The RBA Trimmed Mean CPI rose by 1.0% quarterly and 3.0% annually, with predictions of 0.8% QoQ and 2.7% YoY. August saw a 3.5% YoY rise in the monthly CPI, compared to a 3.0% increase earlier and higher than the anticipated 3.1%.
Australian Dollar Performance
Following the inflation data, the Australian Dollar gained slightly against the US Dollar, trading at 0.6598 with a 0.21% daily increase. Over the past week, AUD showed varied performance against major currencies, with the strongest gain against the British Pound.
The Australian Bureau of Statistics will soon switch to a monthly CPI reporting format from November 2025. Currently, the RBA’s Official Cash Rate remains at 3.6% after a series of rate cuts earlier in the year.
In the US, a prolonged government shutdown continues to influence market dynamics, alongside impending central bank decisions. Any inflation readings higher than anticipated might impact the AUD/USD pairing but are unlikely to alter RBA’s short-term strategy.
The inflation numbers this morning came in much hotter than we expected, with the quarterly CPI rising 1.3% against a 1.1% forecast. This annual rate of 3.2% pushes inflation above the Reserve Bank of Australia’s target band. The Australian dollar immediately strengthened on the news, as this data challenges the market’s view that price pressures were under control.
Impact on Monetary Policy
This changes everything for the RBA’s meeting next week, as its key inflation gauge, the Trimmed Mean, is now at the top of its 2-3% target. After the three rate cuts we saw earlier in 2025, the door for any further easing has likely slammed shut. The market is now being forced to reconsider the entire path of monetary policy for the next year.
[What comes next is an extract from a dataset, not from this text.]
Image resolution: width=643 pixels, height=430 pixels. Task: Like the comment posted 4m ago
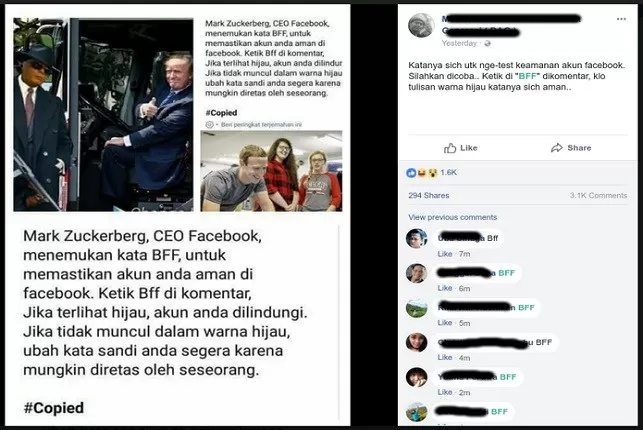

We are already seeing a sharp repricing in interest rate futures this morning. The Australian interbank futures market has now fully priced out any chance of a rate cut in the first half of 2026, a significant reversal from yesterday. In fact, the market is now assigning a nearly 20% probability of a rate *hike* by the middle of next year.
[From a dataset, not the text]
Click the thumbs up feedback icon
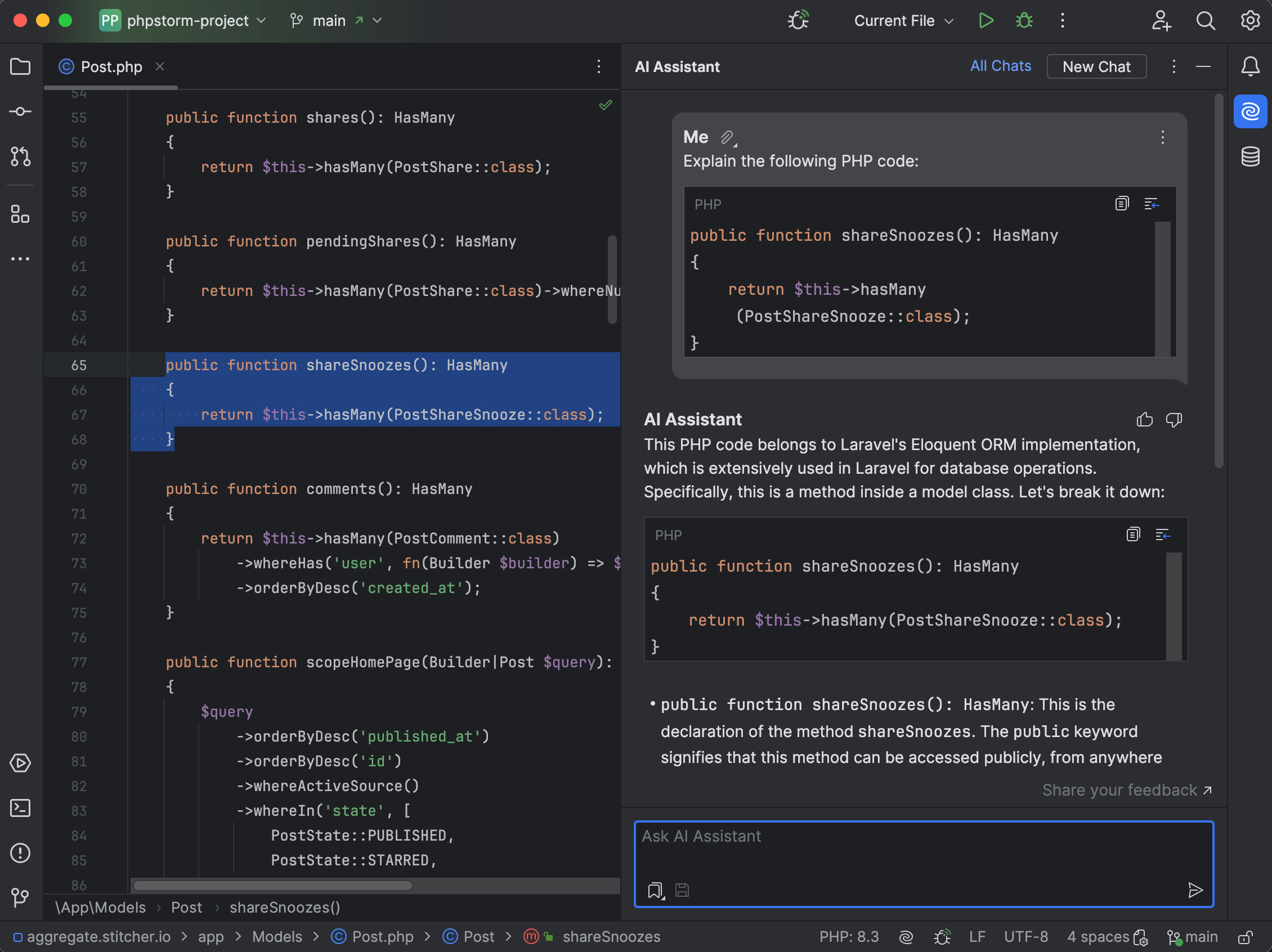 [1145, 418]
For options traders, this uncertainty ahead of the RBA decision means implied volatility in the Australian dollar is set to rise. We should look at buying straddles on the AUD/USD, which would profit from a significant price move in either direction after the RBA statement. This inflation surprise has shaken the market out of its recent complacency.
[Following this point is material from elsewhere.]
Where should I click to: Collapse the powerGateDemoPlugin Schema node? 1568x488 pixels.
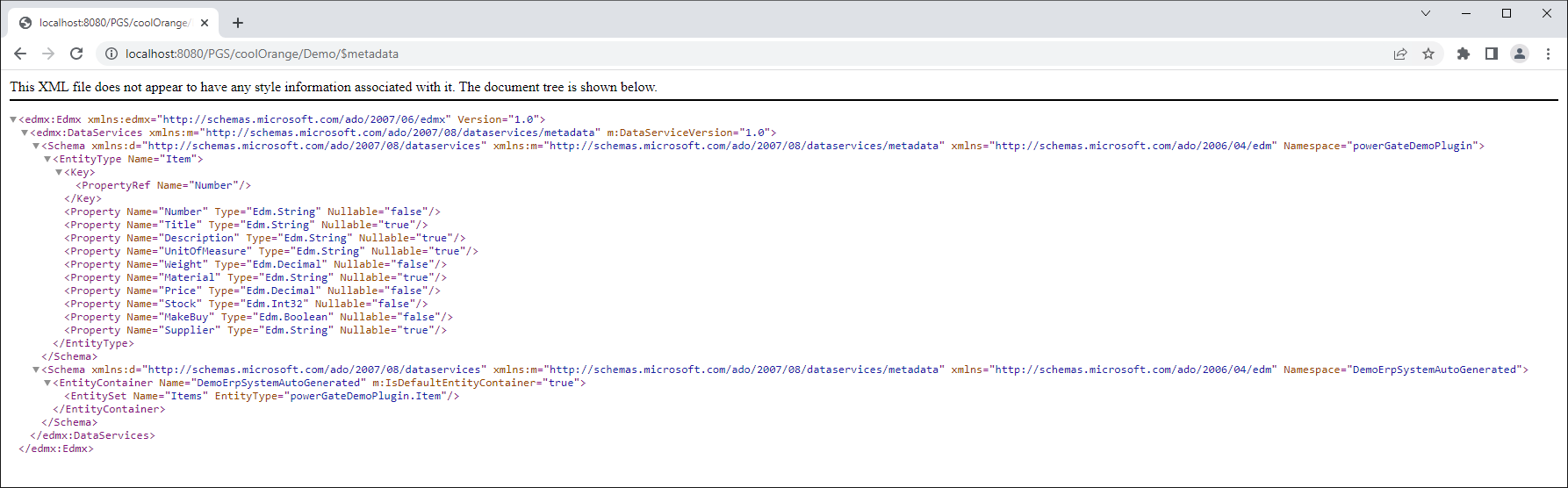[36, 146]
This situation feels similar to what we saw globally in 2022, when central banks had to quickly pivot from a dovish stance after underestimating inflation. Those who were positioned for that hawkish turn were rewarded handsomely. The RBA may be facing a similar moment now, suggesting that preparing for a more aggressive policy stance is a sensible strategy.
A directional play would be to purchase AUD/USD call options with expirations that cover the November RBA meeting. This offers a way to profit from a potential hawkish surprise from the central bank while defining our maximum risk. A sustained move above the 0.6600 resistance level could see a rapid acceleration higher.
We must also remain aware of the ongoing US government shutdown, which is suppressing the US dollar and providing a tailwind for the Aussie. If US lawmakers reach a deal, the resulting US dollar strength could limit AUD/USD gains. Therefore, using bull call spreads might be a more cautious approach to express a bullish view on the Aussie dollar.